Watching athletes running and paint drying

Watching athletes running and paint drying

Eric Wong

All sports are created equal, even cross-country

Athletes who practice by ridiculously long courses alone, who must struggle through challenges alone and who must push themselves to the next level alone find themselves without any support when the time for their meets come. Yet they utter no cry for attention as they continue their noble struggle for endurance and a better running form. I’m quite impressed that they continue, even though they know that what they do isn’t exactly riveting nor crowd-pleasing. 


Sadly, the last time I saw a cross-country meet was back in middle school at Kennedy, during volleyball practice.  Even then, there weren’t supporters cheering at the finish line.  Not much has changed since.  There still isn’t an expectation for supporters to attend cross-country meets. “Look, they ran off into the distance. Oh look now, the first few are trickling back to the finish line, gasping and panting!” Boring.

I’d have to agree that football is infinitely more tailored to drawing an audience.  Having armored high school males smash into each other and dive for an oddly-shaped ball is constant live-action entertainment. Then again, there probably is some finesse and persistence in running that exposes the beauty of the human psyche, but I haven’t picked up on it yet.  

Most of us can come to a general consensus as to the entertainment value of each sport.  However, correlating diminished entertainment value with worthlessness for sports is rather like playing the role of the demagogue.  

Everyone will take notice of these incensing lines, but then what?
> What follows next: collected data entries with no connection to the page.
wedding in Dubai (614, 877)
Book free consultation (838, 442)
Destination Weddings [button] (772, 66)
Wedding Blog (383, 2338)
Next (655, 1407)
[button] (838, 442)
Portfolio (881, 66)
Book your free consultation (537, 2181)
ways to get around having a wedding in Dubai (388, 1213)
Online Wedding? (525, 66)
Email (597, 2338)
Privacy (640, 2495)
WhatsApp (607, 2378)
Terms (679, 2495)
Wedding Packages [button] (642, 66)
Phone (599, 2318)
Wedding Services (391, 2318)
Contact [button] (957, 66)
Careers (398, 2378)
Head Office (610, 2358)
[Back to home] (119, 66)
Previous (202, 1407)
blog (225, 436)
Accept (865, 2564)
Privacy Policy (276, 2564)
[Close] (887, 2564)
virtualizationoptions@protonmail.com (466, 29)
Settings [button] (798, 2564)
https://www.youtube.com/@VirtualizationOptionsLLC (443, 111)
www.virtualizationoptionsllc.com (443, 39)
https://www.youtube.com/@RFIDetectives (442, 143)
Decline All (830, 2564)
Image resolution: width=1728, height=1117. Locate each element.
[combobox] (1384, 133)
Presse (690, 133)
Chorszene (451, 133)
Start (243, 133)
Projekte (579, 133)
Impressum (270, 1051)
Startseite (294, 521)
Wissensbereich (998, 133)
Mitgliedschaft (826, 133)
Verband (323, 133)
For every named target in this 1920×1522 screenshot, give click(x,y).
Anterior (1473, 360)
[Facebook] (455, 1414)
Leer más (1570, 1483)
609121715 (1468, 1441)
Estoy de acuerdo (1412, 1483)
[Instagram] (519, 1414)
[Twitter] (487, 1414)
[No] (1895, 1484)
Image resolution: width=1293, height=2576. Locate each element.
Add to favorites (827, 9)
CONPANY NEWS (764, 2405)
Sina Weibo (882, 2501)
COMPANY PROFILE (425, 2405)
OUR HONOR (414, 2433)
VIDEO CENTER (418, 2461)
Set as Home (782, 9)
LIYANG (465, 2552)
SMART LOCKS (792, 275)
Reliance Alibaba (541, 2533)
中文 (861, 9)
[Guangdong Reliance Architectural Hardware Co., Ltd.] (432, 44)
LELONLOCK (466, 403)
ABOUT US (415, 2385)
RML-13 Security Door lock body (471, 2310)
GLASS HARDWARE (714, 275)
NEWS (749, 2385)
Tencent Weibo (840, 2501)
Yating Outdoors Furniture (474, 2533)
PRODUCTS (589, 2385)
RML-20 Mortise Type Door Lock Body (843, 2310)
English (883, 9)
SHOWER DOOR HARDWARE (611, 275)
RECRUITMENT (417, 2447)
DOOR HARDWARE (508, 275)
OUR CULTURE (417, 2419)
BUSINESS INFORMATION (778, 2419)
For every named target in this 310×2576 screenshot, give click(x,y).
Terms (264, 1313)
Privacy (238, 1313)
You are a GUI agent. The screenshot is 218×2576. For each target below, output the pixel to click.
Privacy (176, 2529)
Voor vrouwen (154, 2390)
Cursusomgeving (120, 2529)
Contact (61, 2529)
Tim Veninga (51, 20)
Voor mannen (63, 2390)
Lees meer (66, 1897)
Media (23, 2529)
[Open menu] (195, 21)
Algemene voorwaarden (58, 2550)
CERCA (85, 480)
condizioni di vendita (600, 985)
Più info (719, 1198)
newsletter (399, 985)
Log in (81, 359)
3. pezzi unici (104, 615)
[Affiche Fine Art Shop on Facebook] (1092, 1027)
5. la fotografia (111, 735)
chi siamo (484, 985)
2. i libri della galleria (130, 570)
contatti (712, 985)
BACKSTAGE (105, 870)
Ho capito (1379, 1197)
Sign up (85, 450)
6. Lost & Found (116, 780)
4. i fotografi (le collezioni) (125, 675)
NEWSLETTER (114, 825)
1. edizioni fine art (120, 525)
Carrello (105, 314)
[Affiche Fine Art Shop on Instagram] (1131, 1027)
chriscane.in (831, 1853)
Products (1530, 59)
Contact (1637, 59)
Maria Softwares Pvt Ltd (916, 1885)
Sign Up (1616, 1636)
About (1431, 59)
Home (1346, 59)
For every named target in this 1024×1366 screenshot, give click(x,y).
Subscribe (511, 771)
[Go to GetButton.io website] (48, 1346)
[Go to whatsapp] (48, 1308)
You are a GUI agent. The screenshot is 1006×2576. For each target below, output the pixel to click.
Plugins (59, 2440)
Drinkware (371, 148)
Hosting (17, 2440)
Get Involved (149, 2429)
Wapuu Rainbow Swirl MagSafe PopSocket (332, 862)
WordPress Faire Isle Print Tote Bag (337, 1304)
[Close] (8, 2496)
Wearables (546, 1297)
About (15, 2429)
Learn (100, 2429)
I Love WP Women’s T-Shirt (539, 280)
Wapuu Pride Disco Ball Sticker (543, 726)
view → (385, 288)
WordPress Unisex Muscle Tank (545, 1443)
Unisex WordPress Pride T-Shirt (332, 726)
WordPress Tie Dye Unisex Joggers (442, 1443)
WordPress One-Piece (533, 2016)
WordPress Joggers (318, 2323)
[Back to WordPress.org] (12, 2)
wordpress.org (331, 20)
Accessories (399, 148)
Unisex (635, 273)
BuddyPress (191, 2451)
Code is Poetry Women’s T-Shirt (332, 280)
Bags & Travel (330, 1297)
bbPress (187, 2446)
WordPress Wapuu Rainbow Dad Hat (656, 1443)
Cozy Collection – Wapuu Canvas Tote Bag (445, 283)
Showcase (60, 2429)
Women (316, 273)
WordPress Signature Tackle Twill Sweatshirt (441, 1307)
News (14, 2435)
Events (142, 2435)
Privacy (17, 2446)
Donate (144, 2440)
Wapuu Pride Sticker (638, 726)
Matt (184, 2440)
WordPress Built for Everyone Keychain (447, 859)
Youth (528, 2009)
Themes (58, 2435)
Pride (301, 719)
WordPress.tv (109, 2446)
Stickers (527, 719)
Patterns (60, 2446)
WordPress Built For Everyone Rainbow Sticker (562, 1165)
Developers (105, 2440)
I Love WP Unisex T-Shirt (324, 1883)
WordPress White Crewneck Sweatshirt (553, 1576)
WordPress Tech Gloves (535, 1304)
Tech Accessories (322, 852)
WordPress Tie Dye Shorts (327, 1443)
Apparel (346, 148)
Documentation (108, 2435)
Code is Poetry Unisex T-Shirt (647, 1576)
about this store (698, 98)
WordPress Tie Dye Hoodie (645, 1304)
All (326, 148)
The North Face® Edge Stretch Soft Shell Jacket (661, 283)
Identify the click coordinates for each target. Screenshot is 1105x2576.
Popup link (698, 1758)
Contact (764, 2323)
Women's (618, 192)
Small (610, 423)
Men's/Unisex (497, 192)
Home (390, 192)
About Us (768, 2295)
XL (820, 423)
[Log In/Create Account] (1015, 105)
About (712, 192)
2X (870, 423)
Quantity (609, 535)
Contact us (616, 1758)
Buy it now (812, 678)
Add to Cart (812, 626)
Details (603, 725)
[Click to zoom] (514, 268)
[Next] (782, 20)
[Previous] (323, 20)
When the furor has died down, such claims to an inherent inequality between sports only leads to animosity. Just a few days ago, I heard people on the cross-country team mutter about the nonsensical comparison of sports on El Estoque.  

So I wanted to take the time to remind the discontented that every team is here to represent our school whether it be at an athletic meet or a game. 

Rest assured, cross-country: even if the only people to congratulate you at the finish line are your teammates and your coaches, we still know you exist as part of the MVHS community. After all, the letters “MVHS” emblazoned across your chest make you one of us and nothing less.